Compact camera systems (CSC) should swiftly climb up the ranks of any shutterbug’s must-haves. While CSCs might not have the portability of point-and-shoots or the power of DSLRs, cameras such as the Samsung NX11 offer a compromised best of both worlds.
Out of the box, Samsung’s newest entry in the NX series is quite stunning. Now modeled more closely to resemble DSLRs, its exterior has been capped off with a sleek black finish along with a new textured handgrip. All the standard controls are present as well, such as the familiar PASM mode dial and menu buttons, so users should expect the learning curve to be at a minimum.
Featuring a 14.6-megapixel APS-C sensor, Samsung has definitely given its competition something to think about.
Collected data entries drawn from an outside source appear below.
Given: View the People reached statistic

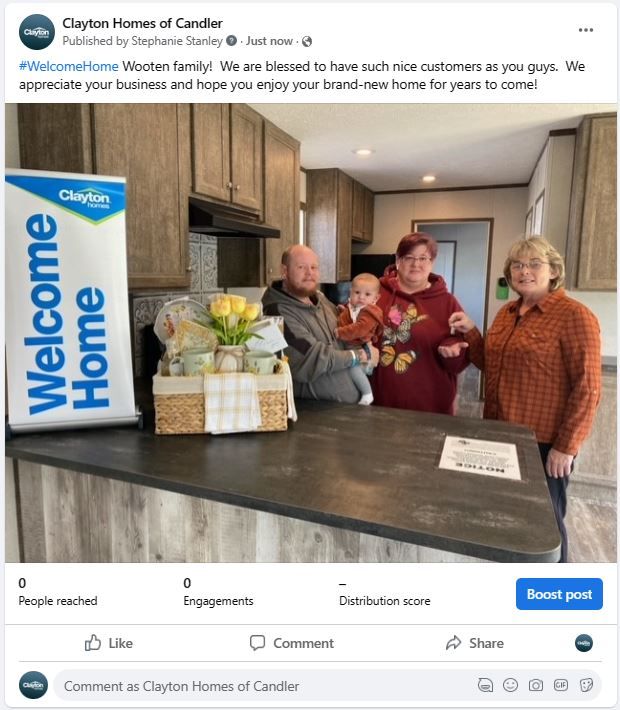Looking at the screenshot, I should point(58,592).
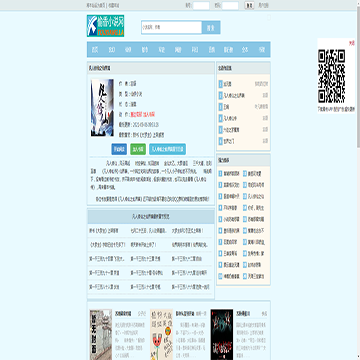Click the blue start-reading button under the book info
This screenshot has height=360, width=360.
119,149
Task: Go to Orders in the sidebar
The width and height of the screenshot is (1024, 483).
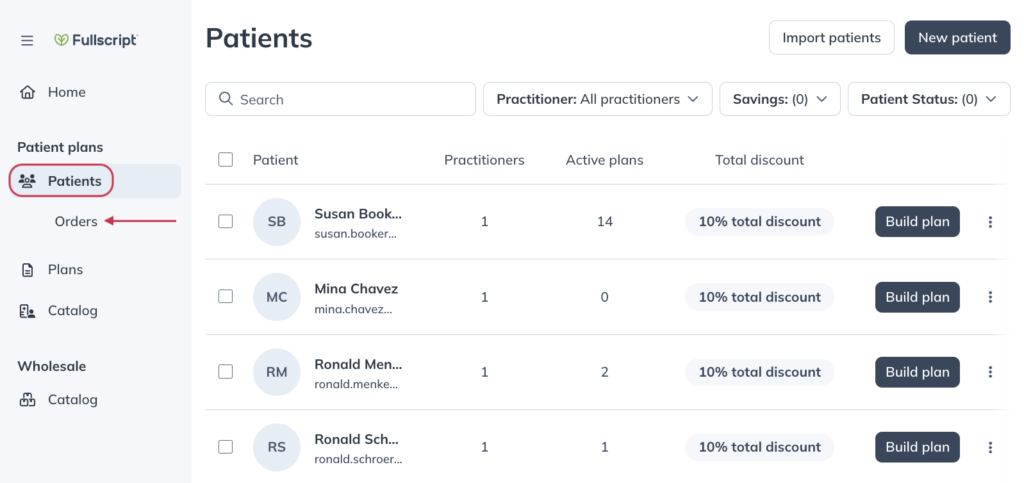Action: point(76,221)
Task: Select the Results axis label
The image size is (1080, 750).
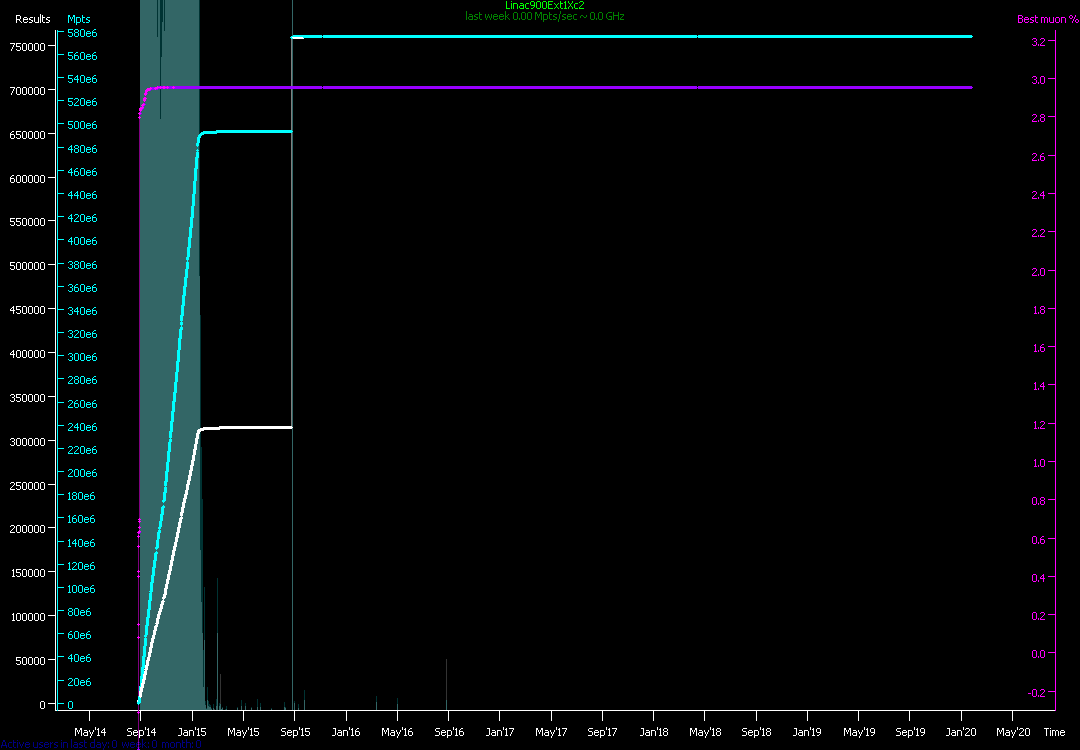Action: (33, 19)
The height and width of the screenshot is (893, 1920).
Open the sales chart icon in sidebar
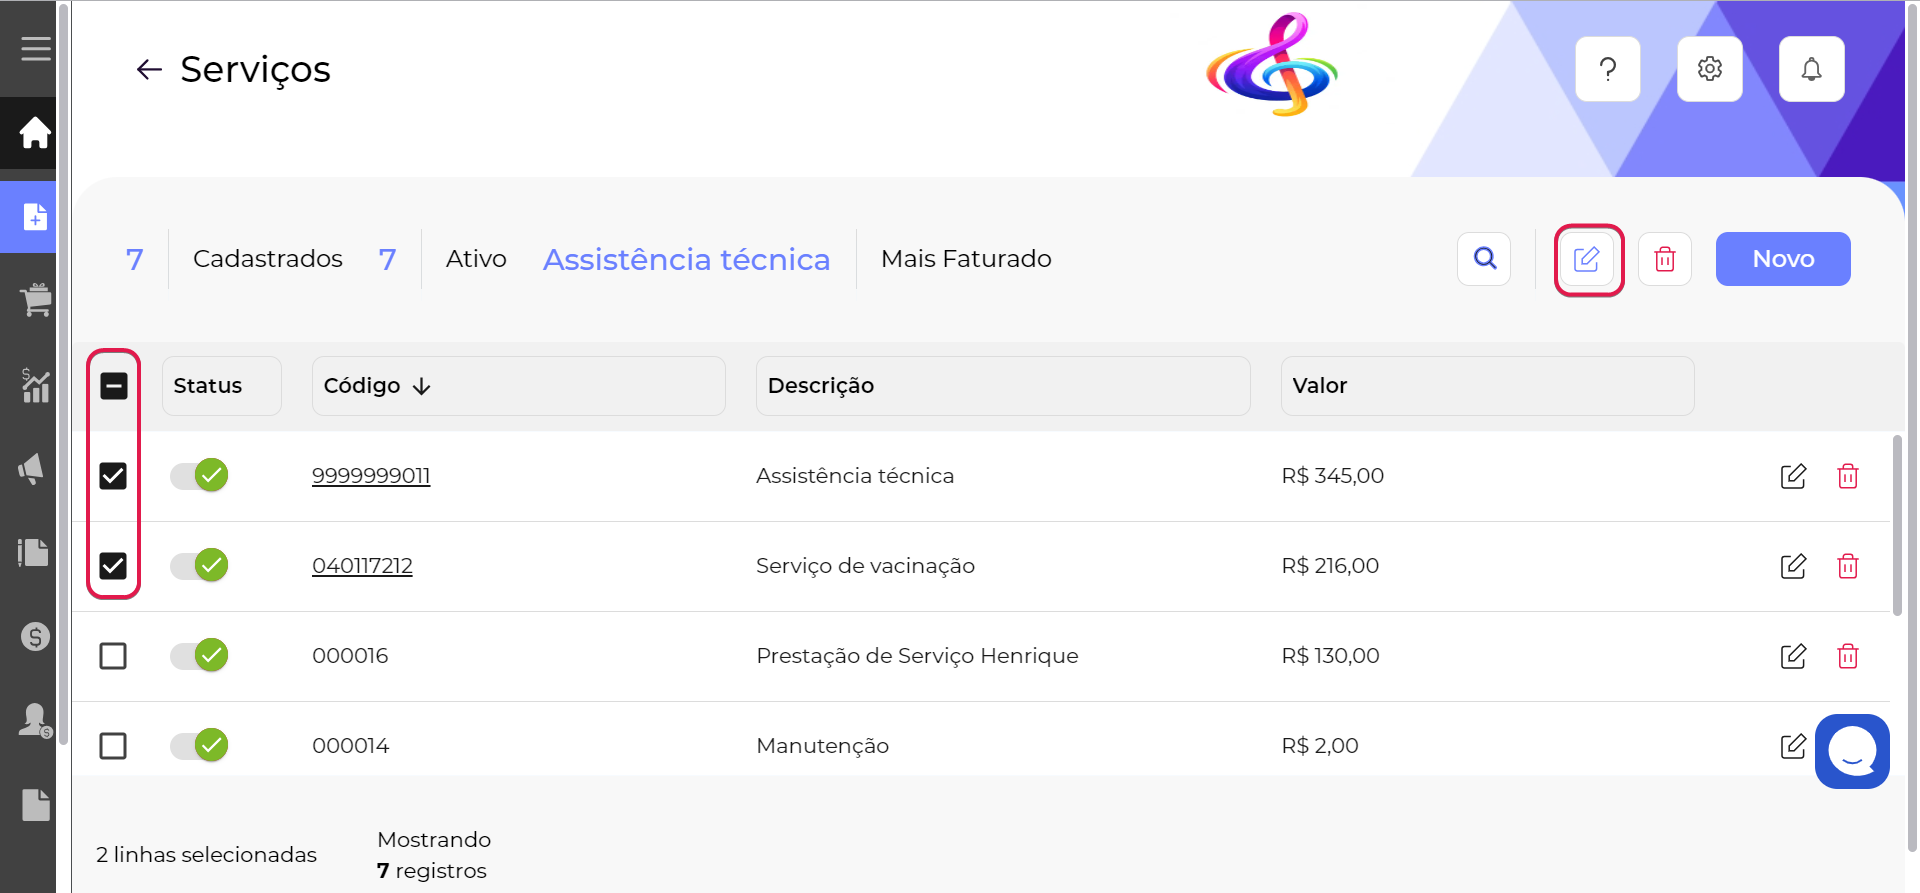[x=33, y=386]
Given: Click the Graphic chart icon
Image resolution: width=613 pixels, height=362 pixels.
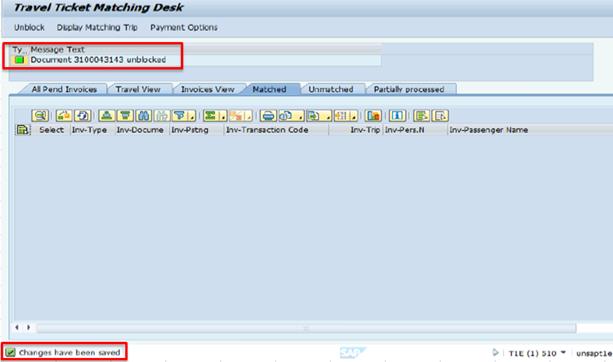Looking at the screenshot, I should click(373, 116).
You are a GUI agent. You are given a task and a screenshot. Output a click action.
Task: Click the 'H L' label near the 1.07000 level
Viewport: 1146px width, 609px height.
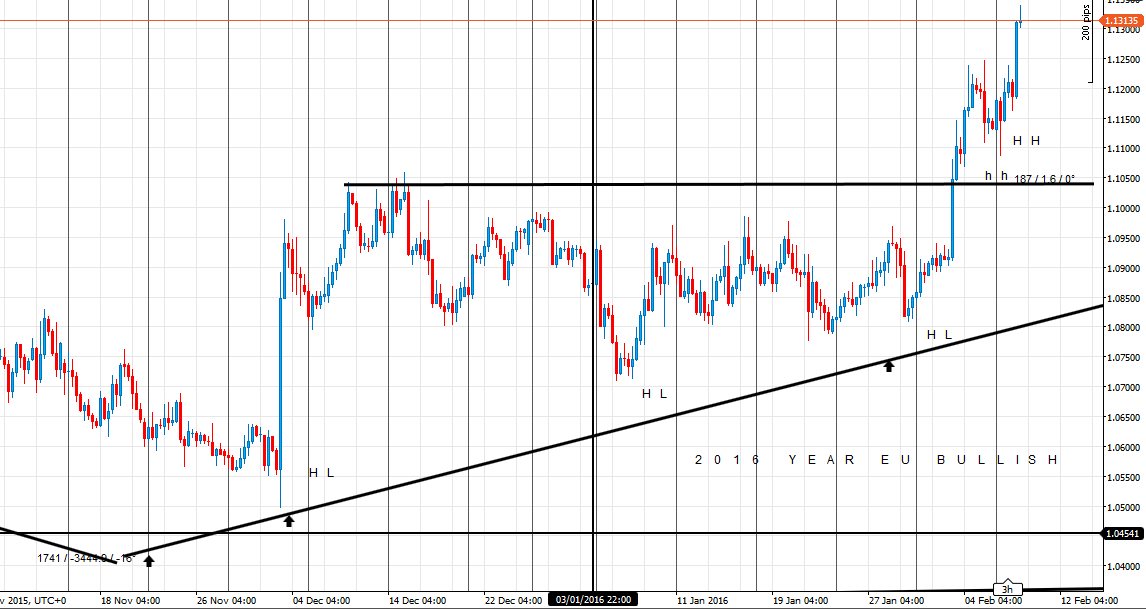[x=654, y=393]
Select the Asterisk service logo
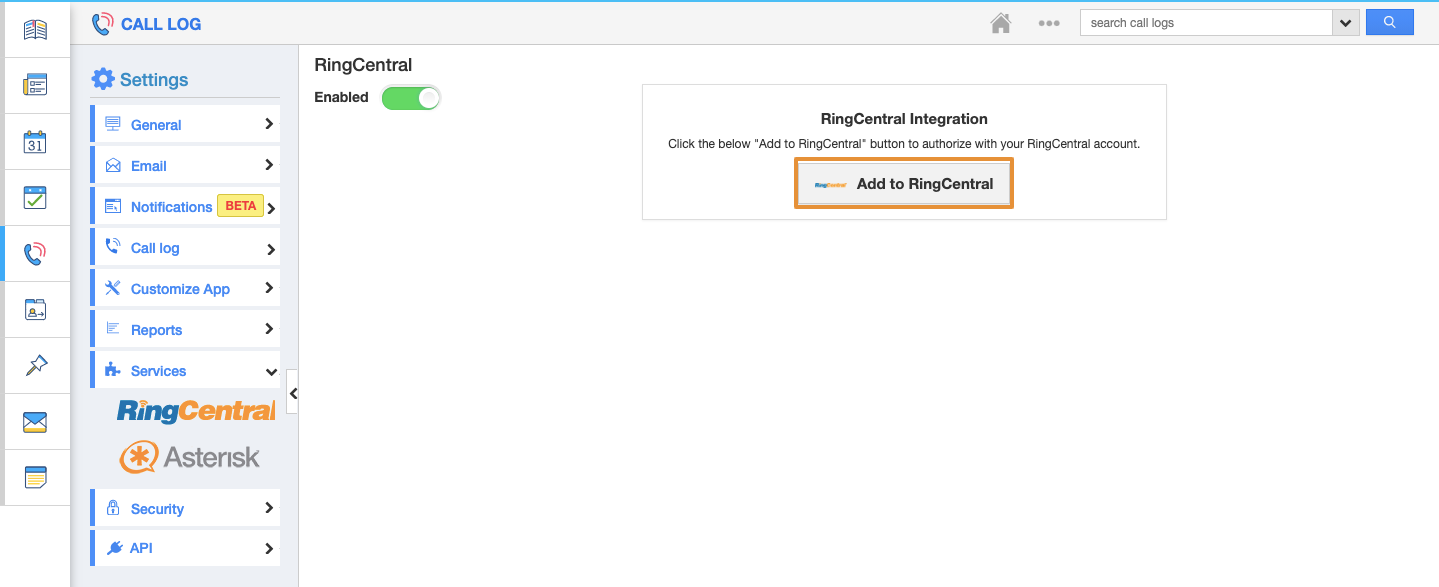The width and height of the screenshot is (1439, 587). (190, 457)
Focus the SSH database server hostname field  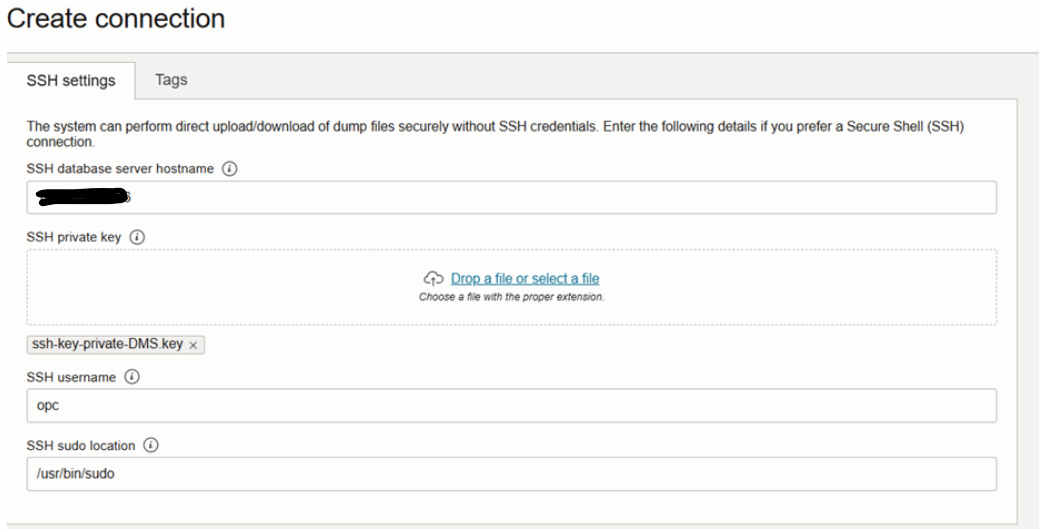click(512, 198)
With captivating image quality that can easily rival any DSLR, the NX11 provides a fantastic option for consumers looking for something both lightweight and competent. Although CSCs and/or other mirrorless cameras are generally thought of as a “gateway” for those migrating from point-and-shoots, the NX11 is a serious image-capturing device in itself and should not be considered solely as a transition. It is a solid buy for any photography enthusiast, whether for a first purchase or an addition to an ever-growing collection.
The NX11’s 3-inch AMOLED LCD screen is simply brilliant, and is perhaps its strongest characteristic. Users will most likely prefer shooting in live mode via the display as opposed to using the electronic 640×480 pixel viewfinder, since the latter can tend to be inaccurate when representing certain hues and can lead to slight miscalculations when used in full manual.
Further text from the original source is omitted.